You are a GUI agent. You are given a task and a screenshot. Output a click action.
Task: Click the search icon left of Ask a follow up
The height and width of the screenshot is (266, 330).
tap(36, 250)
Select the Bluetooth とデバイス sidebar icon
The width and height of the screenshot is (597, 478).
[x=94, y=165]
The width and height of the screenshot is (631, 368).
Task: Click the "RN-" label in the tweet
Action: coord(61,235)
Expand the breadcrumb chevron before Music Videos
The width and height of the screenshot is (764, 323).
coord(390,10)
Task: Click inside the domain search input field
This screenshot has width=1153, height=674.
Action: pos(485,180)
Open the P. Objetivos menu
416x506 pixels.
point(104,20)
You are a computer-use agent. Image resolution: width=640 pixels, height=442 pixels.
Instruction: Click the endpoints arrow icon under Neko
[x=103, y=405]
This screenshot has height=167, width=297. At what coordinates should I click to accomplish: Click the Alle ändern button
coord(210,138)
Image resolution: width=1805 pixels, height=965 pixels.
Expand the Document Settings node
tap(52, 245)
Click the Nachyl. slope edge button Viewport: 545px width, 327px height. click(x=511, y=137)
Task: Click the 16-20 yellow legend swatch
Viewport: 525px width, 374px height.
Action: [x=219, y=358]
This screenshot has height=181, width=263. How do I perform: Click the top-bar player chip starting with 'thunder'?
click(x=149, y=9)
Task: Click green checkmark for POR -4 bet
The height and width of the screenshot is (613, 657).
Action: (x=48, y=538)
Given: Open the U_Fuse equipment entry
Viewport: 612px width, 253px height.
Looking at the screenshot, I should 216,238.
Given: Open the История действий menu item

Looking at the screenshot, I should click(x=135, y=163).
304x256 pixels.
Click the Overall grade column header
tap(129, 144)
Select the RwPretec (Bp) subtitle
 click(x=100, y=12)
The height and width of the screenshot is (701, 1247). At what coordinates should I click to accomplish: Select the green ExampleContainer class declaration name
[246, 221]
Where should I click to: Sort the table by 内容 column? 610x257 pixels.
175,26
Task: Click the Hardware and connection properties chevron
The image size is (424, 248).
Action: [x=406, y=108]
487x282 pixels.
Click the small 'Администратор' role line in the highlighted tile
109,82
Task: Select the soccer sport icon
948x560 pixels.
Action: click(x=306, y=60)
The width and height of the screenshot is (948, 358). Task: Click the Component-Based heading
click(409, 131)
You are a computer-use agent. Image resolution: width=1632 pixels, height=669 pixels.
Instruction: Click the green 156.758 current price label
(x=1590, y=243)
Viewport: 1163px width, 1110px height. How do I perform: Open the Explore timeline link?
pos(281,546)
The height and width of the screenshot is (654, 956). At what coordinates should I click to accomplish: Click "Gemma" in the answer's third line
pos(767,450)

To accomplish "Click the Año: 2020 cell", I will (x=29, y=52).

What you are asked to do: Write out the listing exactly from its first line to the line containing "Task: Click the search". Both of those lines belong in the answer.

Answer box:
You are a GUI agent. You are given a task and a screenshot. Output a click action.
Task: Click the search icon left of Ask a follow up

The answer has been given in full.